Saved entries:
━━━

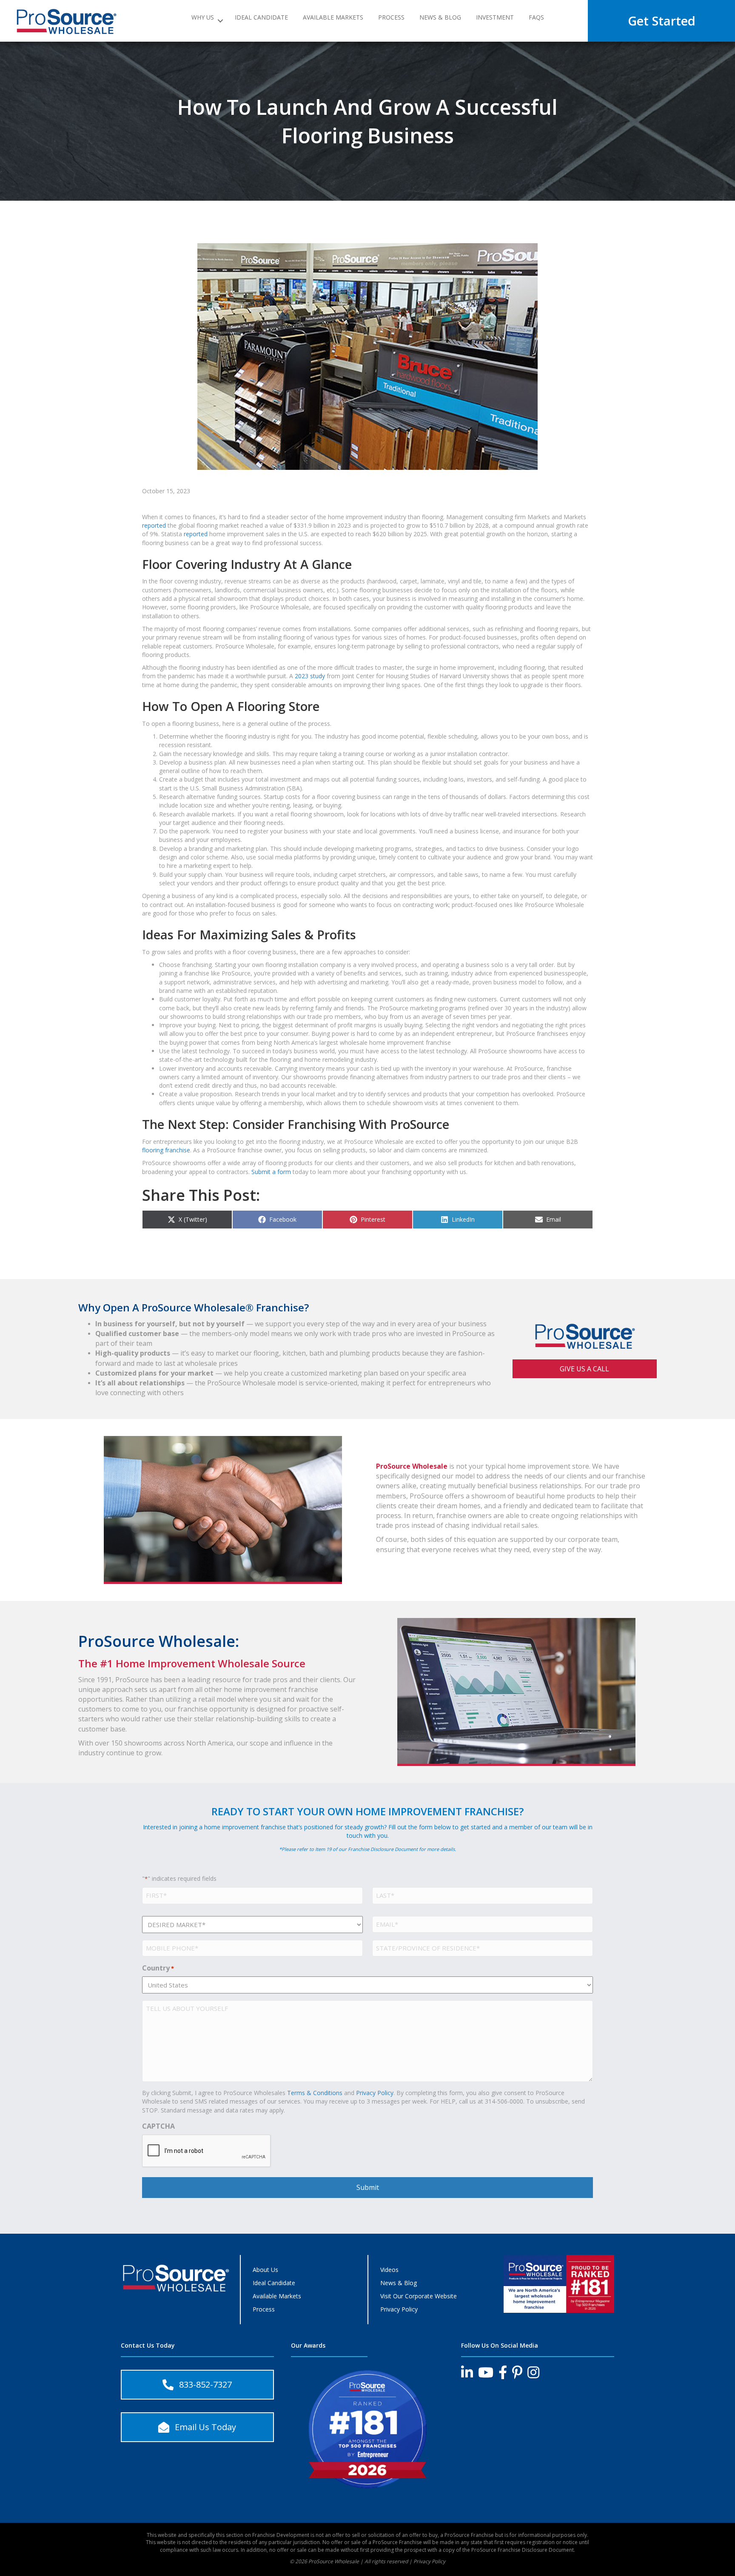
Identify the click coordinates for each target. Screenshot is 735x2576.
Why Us (202, 17)
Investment (495, 17)
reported (154, 525)
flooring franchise (166, 1150)
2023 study (310, 676)
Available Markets (333, 17)
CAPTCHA (158, 2126)
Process (391, 17)
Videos (389, 2270)
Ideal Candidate (261, 17)
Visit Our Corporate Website (418, 2296)
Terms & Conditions (314, 2093)
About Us (265, 2270)
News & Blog (440, 17)
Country (158, 1968)
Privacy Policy (374, 2093)
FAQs (536, 17)
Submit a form (271, 1172)
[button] (220, 21)
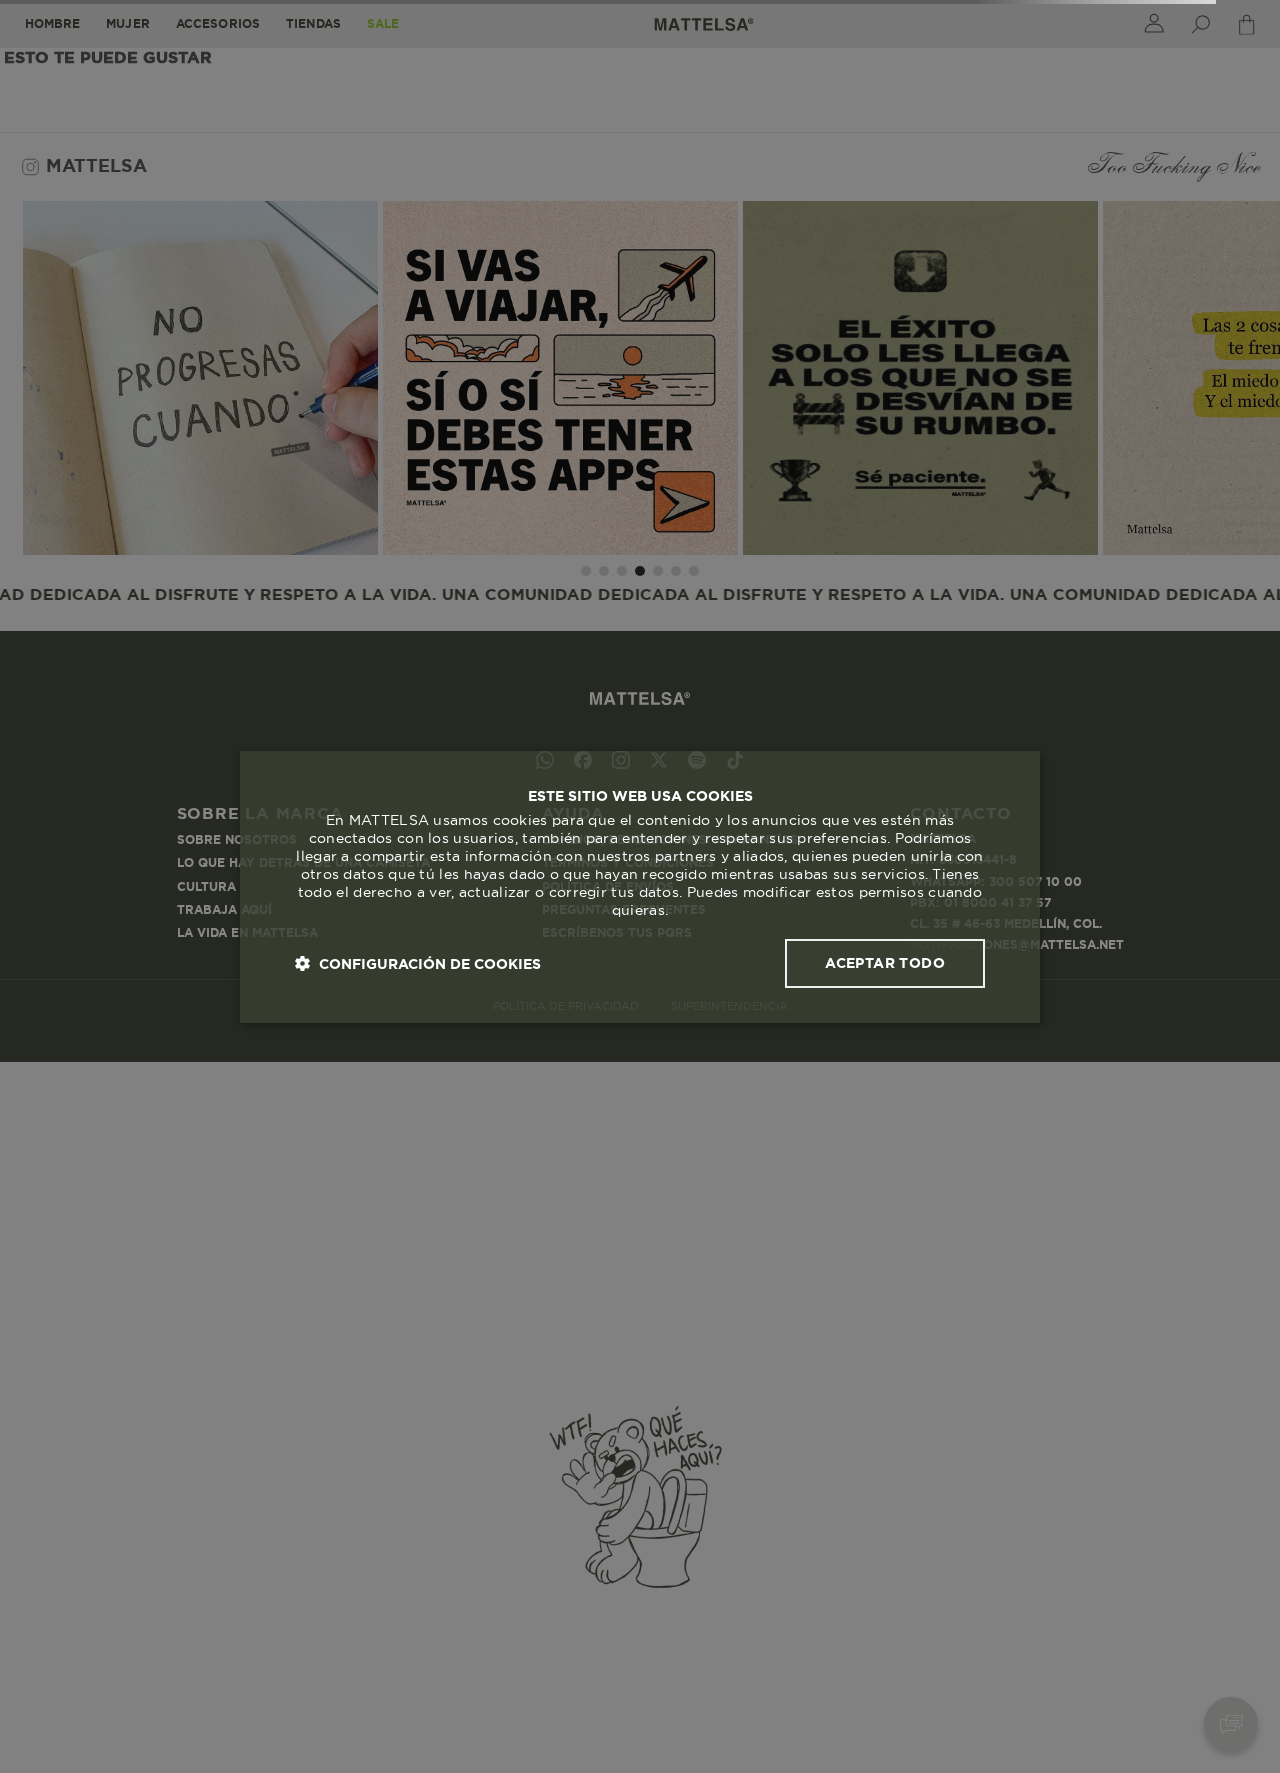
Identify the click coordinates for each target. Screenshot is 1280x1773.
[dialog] (640, 887)
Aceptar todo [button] (885, 963)
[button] (418, 963)
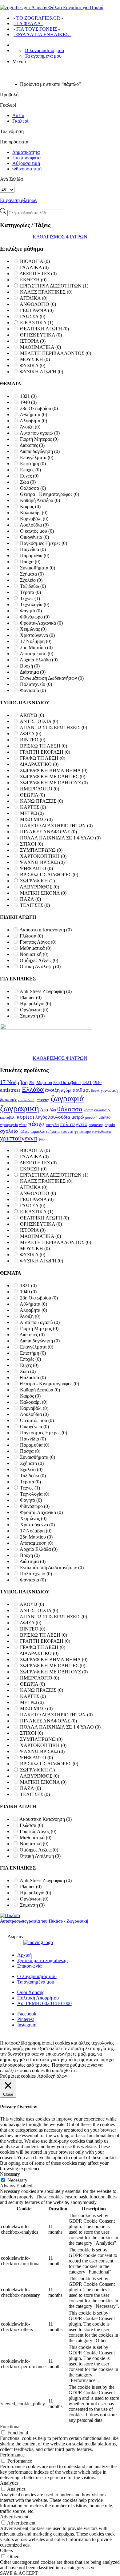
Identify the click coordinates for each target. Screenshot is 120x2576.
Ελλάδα (33, 1089)
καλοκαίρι (102, 1110)
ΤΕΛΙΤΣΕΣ (35, 905)
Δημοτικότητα (26, 152)
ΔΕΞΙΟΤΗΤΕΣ (38, 273)
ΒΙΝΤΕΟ (32, 739)
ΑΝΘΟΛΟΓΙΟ (38, 304)
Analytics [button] (9, 2483)
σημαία (110, 1125)
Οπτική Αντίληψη (40, 966)
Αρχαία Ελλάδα (39, 659)
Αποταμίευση (36, 653)
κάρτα (88, 1110)
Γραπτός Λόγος (38, 942)
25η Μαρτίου (36, 647)
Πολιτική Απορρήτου (38, 1997)
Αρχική (24, 1955)
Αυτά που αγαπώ (40, 433)
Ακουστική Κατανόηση (45, 929)
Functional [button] (10, 2426)
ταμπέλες (37, 1131)
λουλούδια (59, 1117)
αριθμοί (81, 1090)
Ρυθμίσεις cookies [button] (18, 2076)
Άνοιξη (30, 426)
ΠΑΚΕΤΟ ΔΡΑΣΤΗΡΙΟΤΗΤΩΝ (56, 825)
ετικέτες (43, 1100)
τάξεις (24, 1131)
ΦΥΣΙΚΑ (32, 365)
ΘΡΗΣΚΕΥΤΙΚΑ (41, 334)
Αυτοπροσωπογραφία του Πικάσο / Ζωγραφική (44, 1921)
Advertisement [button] (14, 2516)
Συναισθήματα (37, 567)
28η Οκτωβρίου (39, 408)
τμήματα (53, 1131)
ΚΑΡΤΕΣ (33, 807)
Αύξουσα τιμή (26, 163)
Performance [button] (12, 2454)
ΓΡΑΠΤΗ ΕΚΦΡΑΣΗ (45, 752)
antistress (10, 1090)
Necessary (17, 2180)
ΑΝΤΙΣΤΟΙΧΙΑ (39, 721)
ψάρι (42, 1139)
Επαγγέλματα (36, 457)
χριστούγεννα (18, 1138)
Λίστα (18, 115)
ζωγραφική (19, 1108)
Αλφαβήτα (33, 420)
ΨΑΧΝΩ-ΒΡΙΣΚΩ (42, 862)
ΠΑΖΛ (30, 899)
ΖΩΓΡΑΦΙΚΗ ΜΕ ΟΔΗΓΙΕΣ (52, 776)
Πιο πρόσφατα (26, 157)
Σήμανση (32, 1015)
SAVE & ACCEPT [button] (19, 2573)
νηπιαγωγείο (9, 1125)
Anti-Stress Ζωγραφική (46, 991)
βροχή (95, 1090)
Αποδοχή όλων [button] (52, 2076)
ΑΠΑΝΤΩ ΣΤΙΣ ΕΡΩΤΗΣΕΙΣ (53, 727)
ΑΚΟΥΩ (32, 715)
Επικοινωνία (29, 1966)
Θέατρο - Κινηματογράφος (49, 494)
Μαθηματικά (35, 948)
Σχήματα (32, 573)
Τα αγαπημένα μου (43, 56)
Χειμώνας (33, 629)
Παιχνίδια (33, 549)
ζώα (44, 1110)
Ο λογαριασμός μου (44, 50)
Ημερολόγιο (35, 1003)
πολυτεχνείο (73, 1124)
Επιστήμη (33, 463)
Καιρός (30, 506)
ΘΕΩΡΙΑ (32, 794)
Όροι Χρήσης (30, 1992)
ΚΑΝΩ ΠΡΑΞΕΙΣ (41, 801)
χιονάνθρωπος (101, 1131)
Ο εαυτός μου (37, 531)
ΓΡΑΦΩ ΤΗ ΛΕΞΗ (42, 758)
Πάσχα (30, 561)
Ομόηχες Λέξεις (39, 960)
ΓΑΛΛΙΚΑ (34, 267)
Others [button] (6, 2550)
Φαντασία (33, 690)
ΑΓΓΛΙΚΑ (33, 298)
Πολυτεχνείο (36, 684)
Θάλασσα (33, 488)
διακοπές (8, 1099)
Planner (31, 997)
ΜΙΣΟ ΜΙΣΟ (36, 819)
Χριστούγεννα (37, 635)
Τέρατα (30, 592)
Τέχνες (30, 598)
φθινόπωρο (82, 1131)
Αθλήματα (33, 414)
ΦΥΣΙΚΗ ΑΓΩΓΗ (41, 371)
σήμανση (96, 1124)
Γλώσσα (31, 935)
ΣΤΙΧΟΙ (31, 844)
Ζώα (28, 482)
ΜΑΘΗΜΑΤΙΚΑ (40, 347)
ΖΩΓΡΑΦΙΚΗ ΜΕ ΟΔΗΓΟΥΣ (54, 782)
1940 (28, 402)
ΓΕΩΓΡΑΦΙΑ (37, 310)
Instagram (26, 2024)
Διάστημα (33, 672)
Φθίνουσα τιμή (27, 168)
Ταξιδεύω (33, 586)
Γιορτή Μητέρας (39, 439)
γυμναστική (109, 1090)
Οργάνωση (34, 1009)
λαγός (41, 1117)
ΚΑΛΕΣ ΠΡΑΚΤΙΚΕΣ (46, 292)
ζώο (53, 1109)
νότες (23, 1125)
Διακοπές (32, 445)
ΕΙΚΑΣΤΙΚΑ (36, 322)
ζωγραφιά (67, 1098)
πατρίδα (52, 1124)
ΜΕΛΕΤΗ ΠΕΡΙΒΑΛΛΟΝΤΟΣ (55, 353)
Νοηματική (34, 954)
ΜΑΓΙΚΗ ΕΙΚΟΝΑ (43, 893)
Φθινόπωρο (35, 616)
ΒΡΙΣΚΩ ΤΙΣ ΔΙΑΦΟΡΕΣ (49, 874)
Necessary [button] (10, 2174)
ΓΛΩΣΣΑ (32, 316)
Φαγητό (31, 610)
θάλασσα (69, 1109)
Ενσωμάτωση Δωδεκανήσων (52, 678)
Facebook (26, 2013)
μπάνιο (104, 1117)
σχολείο (9, 1131)
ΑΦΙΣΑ (30, 733)
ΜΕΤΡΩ (32, 813)
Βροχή (30, 665)
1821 (28, 396)
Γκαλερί (20, 121)
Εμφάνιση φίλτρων (18, 200)
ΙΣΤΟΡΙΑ (33, 341)
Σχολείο (31, 580)
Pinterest (25, 2019)
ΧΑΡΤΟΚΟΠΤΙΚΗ (43, 856)
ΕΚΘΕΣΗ (33, 279)
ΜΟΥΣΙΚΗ (35, 359)
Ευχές (29, 475)
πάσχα (36, 1124)
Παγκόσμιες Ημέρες (43, 543)
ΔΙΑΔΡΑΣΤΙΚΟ (39, 764)
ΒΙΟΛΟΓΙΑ (35, 261)
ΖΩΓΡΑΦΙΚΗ (37, 880)
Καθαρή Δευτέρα (40, 500)
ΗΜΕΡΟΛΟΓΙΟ (39, 788)
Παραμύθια (34, 555)
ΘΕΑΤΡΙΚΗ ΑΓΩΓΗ (44, 328)
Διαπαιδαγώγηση (40, 451)
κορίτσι (25, 1116)
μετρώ (77, 1117)
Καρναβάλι (34, 518)
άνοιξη (52, 1090)
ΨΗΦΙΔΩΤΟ (36, 868)
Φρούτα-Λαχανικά (41, 623)
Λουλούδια (34, 524)
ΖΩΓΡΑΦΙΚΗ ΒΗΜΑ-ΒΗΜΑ (53, 770)
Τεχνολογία (34, 604)
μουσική (91, 1117)
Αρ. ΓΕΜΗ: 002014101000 (44, 2003)
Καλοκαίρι (33, 512)
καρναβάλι (7, 1117)
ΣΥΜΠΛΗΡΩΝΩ (41, 850)
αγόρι (66, 1090)
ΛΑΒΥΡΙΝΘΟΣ (39, 886)
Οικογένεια (34, 537)
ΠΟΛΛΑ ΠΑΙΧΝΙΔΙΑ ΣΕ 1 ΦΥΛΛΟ (60, 837)
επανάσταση (26, 1100)
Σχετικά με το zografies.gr (42, 1960)
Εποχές (30, 469)
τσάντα (67, 1131)
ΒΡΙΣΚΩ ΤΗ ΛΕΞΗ (43, 745)
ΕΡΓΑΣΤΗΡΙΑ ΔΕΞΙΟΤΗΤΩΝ (54, 285)
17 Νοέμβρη (35, 641)
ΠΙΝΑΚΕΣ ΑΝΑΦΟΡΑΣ (48, 831)
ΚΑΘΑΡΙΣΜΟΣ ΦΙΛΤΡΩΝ (60, 236)
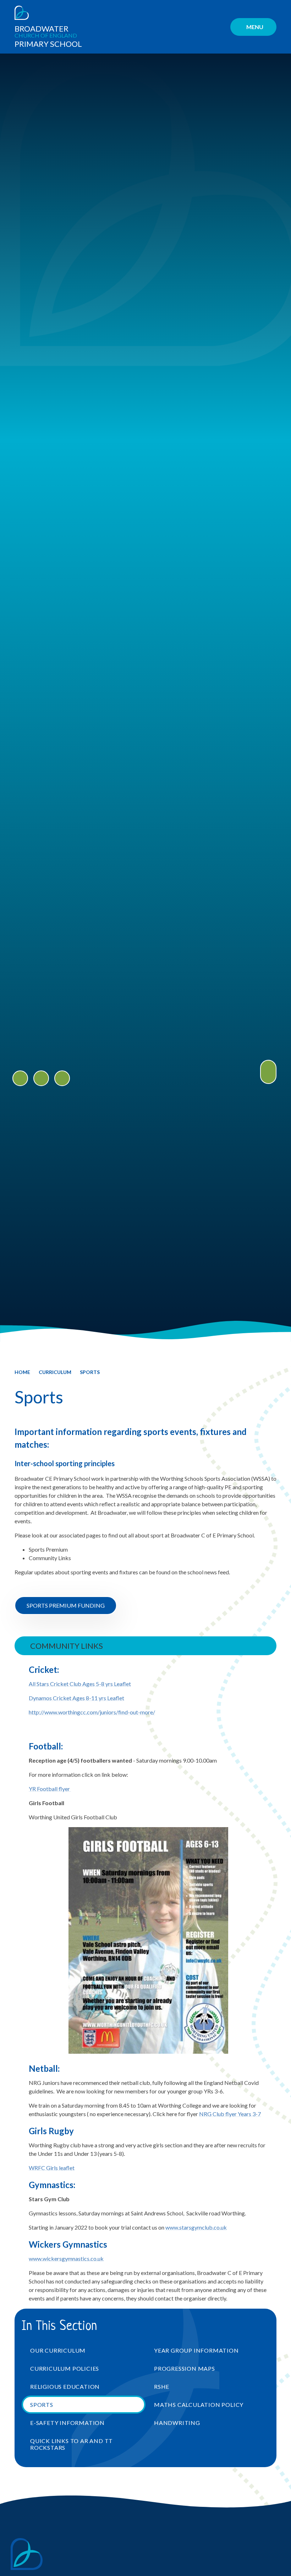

━━━

- _WHAT YOU ARE ASKED TO DO_
From the records above, transcribe without alteration every line from the one with "ΜΙΣΟ ΜΙΣΟ (36, 819)" to the one with "Διάστημα (33, 672)", inclusive.

- _RESPONSE BELOW_
ΜΙΣΟ ΜΙΣΟ (36, 819)
Χριστούγεννα (37, 635)
Τέρατα (30, 592)
Τέχνες (30, 598)
φθινόπωρο (82, 1131)
Αθλήματα (33, 414)
ΦΥΣΙΚΗ ΑΓΩΓΗ (41, 371)
σήμανση (96, 1124)
Γλώσσα (31, 935)
ΣΤΙΧΟΙ (31, 844)
Ζώα (28, 482)
ΜΑΘΗΜΑΤΙΚΑ (40, 347)
ΖΩΓΡΑΦΙΚΗ ΜΕ ΟΔΗΓΟΥΣ (54, 782)
1940 (28, 402)
ΓΕΩΓΡΑΦΙΑ (37, 310)
Instagram (26, 2024)
Διάστημα (33, 672)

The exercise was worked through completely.